Et tout ça passe aussi par des erreurs évidentes de gameplay et des errements qui rendent le jeu très maladroit, à commencer par ces foutus QTE. Constamment, le jeu vous sollicitera pour n’importe quelle action, surtout dans les cinématiques. Ça peut aller du déclenchement d’un bête levier à des portes à ouvrir. Le jeu en contient énormément et ils nuisent complètement au rythme du jeu. Le prologue est assez représentatif de ceci : se déroulant en flash forward, le jeu veut mettre la pression au joueur en offrant des scènes intenses, mais casse systématiquement l’effet en ralentissant la scène pour le QTE ou en l’utilisant de manière stupide. Évidemment, on a les traditionnels QTE à faire pour déverrouiller des portes ou désactiver des systèmes, mais on commence à en avoir l’habitude. Il faut aussi ajouter les combats de « boss » qui seront tous identiques, et qui demanderont là aussi d’appuyer sur des touches bien précises pour pouvoir vaincre la bête.

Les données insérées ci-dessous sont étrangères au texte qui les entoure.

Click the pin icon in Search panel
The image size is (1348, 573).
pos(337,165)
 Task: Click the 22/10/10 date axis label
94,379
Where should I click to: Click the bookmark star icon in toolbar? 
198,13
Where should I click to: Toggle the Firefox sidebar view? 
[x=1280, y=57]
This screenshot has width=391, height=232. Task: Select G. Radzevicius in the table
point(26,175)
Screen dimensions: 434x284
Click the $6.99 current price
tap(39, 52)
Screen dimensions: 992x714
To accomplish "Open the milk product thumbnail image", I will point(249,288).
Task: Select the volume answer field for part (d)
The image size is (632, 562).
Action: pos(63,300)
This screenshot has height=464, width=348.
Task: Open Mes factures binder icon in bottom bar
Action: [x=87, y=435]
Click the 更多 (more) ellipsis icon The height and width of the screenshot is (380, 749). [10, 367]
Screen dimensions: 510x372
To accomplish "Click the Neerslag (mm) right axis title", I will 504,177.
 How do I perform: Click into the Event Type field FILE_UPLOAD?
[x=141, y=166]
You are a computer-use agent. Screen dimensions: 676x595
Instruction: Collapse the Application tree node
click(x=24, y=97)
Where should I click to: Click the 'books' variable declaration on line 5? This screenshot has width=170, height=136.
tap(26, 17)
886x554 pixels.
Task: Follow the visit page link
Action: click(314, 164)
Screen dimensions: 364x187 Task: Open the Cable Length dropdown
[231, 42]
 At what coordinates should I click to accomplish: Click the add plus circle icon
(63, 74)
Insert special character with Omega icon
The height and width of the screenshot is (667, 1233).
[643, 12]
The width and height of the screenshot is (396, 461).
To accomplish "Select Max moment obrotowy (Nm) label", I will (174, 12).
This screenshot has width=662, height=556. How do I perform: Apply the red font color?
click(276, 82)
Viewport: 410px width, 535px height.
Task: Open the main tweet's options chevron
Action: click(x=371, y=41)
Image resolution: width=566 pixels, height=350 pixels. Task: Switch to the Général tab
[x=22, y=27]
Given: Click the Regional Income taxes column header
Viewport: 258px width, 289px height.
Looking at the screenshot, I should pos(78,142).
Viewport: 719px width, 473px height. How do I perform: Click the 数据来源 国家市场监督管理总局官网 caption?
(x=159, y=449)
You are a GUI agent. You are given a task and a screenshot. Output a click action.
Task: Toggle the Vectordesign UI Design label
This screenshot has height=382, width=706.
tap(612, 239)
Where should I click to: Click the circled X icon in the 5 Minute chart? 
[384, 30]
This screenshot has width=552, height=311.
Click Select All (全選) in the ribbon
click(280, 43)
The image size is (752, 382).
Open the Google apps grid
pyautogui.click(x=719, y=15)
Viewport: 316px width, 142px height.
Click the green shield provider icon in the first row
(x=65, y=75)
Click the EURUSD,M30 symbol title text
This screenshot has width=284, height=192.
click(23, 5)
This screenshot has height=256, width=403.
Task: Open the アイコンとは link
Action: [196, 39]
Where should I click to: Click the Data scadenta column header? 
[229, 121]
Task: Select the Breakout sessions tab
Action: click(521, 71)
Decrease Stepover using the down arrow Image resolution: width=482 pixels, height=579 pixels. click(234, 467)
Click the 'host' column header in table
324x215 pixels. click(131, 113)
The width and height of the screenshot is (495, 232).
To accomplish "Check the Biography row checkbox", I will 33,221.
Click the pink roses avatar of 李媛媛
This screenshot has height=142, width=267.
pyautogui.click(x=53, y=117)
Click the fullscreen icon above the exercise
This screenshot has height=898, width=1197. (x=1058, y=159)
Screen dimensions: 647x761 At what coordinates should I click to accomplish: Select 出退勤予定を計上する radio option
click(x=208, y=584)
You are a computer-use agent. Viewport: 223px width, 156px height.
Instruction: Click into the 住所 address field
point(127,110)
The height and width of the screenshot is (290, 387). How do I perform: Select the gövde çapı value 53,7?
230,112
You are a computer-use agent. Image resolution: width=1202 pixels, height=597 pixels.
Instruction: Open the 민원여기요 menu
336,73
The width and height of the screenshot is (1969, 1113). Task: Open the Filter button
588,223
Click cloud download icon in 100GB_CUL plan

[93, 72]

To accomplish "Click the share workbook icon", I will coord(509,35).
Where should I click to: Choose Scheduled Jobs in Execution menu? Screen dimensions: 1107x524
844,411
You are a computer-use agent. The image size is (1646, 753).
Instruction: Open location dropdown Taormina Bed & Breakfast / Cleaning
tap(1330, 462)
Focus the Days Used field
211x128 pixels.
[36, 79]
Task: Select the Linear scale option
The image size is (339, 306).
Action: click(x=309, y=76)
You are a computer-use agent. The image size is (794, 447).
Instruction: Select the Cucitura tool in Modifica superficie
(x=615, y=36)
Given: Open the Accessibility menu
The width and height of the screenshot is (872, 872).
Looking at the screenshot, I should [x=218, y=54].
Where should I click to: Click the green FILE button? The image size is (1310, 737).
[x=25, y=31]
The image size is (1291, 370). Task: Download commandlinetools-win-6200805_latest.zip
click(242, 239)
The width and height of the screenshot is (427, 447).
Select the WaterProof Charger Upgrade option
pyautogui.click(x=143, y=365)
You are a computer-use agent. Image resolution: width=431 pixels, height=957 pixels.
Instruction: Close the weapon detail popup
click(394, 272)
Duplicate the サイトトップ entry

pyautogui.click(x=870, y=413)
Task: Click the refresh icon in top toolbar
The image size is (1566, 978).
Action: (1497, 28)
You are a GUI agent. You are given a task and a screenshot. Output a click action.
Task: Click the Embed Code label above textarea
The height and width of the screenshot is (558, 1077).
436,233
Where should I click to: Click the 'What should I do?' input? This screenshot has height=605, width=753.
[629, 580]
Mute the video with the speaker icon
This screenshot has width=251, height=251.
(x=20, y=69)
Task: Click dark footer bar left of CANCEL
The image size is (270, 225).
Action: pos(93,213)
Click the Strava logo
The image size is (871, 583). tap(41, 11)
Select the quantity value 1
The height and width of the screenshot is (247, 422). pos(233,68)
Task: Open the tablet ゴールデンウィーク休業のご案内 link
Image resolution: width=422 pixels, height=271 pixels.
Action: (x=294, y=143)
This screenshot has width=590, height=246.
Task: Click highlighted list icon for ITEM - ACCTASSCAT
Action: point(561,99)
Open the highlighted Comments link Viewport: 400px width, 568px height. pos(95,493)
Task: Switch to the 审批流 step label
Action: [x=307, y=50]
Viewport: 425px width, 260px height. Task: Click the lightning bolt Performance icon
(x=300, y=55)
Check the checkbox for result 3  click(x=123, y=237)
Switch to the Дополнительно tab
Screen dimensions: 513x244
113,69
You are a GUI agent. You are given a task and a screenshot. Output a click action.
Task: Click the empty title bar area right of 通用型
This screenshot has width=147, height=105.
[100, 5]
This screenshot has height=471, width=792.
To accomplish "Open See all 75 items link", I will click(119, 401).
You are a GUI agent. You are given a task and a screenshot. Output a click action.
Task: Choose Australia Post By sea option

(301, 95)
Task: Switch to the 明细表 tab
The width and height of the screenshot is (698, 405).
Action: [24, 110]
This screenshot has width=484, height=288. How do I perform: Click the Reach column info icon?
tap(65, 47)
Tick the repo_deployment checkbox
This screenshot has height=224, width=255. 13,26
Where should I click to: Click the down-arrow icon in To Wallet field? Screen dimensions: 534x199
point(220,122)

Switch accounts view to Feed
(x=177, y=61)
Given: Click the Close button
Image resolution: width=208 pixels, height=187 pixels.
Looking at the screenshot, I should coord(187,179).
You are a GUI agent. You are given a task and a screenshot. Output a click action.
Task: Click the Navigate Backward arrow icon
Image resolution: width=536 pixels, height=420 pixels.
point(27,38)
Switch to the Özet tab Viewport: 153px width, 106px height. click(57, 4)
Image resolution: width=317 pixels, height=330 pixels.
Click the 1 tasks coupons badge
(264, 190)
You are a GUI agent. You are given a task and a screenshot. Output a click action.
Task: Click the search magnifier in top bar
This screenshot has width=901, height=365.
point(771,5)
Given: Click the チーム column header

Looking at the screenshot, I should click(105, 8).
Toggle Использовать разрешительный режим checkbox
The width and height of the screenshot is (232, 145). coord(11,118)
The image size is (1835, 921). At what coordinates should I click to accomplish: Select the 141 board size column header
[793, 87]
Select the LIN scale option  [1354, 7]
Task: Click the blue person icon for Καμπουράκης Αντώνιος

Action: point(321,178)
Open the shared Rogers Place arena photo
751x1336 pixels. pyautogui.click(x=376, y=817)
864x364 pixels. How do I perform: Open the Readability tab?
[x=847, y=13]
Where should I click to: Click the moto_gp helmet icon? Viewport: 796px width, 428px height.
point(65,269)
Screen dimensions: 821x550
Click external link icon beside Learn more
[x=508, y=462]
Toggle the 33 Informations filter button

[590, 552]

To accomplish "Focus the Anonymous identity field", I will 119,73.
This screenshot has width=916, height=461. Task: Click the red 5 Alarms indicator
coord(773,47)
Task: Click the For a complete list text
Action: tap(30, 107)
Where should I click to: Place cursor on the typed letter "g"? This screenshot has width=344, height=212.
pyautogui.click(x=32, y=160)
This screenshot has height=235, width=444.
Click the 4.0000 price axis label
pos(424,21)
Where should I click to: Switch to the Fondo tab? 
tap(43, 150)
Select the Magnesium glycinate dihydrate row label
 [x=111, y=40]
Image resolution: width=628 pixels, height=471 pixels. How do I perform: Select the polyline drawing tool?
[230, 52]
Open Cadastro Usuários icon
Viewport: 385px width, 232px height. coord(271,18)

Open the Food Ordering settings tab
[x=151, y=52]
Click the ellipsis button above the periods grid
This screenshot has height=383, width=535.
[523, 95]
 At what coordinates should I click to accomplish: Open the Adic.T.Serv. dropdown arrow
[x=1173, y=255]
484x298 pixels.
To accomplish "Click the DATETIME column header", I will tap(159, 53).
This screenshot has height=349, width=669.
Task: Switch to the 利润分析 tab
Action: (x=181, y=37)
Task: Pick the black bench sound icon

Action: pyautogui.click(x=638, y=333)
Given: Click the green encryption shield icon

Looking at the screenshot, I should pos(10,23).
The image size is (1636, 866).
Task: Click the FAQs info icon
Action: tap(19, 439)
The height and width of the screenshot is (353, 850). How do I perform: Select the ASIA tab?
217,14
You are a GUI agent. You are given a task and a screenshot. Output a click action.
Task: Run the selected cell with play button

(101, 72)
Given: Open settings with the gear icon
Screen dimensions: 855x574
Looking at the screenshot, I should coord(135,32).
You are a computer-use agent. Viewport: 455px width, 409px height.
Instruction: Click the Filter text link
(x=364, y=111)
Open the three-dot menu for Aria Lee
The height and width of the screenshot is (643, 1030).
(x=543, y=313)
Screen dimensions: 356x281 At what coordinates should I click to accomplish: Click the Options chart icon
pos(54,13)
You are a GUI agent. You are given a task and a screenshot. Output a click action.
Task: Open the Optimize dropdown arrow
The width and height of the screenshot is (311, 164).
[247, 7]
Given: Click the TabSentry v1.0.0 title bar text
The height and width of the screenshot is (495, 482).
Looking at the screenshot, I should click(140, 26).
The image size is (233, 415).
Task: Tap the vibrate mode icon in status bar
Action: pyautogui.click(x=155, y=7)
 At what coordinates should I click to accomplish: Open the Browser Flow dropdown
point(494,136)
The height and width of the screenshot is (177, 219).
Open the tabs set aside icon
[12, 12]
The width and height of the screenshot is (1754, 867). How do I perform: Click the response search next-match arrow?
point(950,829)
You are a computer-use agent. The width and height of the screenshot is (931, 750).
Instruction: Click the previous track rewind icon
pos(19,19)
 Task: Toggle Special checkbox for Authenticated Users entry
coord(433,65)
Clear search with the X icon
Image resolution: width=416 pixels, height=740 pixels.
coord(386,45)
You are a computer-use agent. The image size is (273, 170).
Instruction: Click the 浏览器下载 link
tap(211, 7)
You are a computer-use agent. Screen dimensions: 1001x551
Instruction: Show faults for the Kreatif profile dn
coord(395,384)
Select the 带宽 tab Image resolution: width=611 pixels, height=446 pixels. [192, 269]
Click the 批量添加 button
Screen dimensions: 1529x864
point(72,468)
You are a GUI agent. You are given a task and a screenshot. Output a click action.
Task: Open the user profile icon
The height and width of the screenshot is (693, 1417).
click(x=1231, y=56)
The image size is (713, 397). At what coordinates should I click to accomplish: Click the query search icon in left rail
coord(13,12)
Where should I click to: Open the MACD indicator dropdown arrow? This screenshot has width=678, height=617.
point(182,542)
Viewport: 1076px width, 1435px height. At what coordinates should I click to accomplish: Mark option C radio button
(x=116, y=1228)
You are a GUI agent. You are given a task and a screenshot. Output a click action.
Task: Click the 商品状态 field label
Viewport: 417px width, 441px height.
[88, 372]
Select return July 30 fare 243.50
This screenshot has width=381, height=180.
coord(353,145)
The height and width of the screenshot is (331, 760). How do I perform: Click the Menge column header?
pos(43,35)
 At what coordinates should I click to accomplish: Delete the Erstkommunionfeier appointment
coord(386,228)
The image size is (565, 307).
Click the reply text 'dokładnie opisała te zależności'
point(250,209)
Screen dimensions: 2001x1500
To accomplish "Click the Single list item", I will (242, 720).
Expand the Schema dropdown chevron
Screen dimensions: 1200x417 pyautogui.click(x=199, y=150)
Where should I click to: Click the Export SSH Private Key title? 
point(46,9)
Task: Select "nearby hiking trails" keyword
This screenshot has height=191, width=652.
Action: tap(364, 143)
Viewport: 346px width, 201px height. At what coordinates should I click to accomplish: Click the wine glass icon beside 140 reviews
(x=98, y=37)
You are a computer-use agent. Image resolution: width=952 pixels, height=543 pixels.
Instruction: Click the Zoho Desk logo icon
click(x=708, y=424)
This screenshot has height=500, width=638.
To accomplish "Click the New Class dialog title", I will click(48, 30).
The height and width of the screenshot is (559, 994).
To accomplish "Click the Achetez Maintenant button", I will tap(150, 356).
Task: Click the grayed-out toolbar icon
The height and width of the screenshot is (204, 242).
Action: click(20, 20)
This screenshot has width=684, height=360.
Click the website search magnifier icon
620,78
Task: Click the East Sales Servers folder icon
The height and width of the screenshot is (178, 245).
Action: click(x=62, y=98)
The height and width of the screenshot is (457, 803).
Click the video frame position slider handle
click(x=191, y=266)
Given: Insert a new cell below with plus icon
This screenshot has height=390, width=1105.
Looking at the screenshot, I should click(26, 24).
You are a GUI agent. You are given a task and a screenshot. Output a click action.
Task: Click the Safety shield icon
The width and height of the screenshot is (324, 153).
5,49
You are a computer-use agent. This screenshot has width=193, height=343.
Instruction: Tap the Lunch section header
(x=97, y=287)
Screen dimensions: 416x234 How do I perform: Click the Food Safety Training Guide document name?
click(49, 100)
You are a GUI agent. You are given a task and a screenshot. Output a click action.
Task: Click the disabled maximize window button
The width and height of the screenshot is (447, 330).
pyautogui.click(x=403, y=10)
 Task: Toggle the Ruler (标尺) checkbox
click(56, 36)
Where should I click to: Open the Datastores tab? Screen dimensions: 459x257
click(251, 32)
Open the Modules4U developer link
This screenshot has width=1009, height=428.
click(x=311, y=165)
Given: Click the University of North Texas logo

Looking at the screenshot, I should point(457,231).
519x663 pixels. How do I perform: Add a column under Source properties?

C’est vrai qu’au lieu de se creuser les méninges pour créer un vrai combat de boss en utilisant des patterns un peu sympas, c’est tout de suite plus impressionnant de créer un duel à QTE… Certaines séquences de gameplay sont tout simplement ratées, comme les moments où on doit affronter des « lycans » dans des endroits réduits, nous fonçant dessus avant de repartir se planquer. Navrant, et le jeu se permet de répéter la même chose trois fois, à l’identique. J’éviterai de m’étendre sur les phases d’infiltration, lamentables. L’IA aux fraises vous grille n’importe comment, et le jeu ne vous laisse même pas réagir, puisqu’une fois grillé, c’est la mort immédiate, alors que le héros avait l’armement pour s’en sortir. C’est d’ailleurs dans ces phases-là que je suis mort le plus de fois, puisque mis à part ces séquences foireuses, le reste du jeu est très très facile.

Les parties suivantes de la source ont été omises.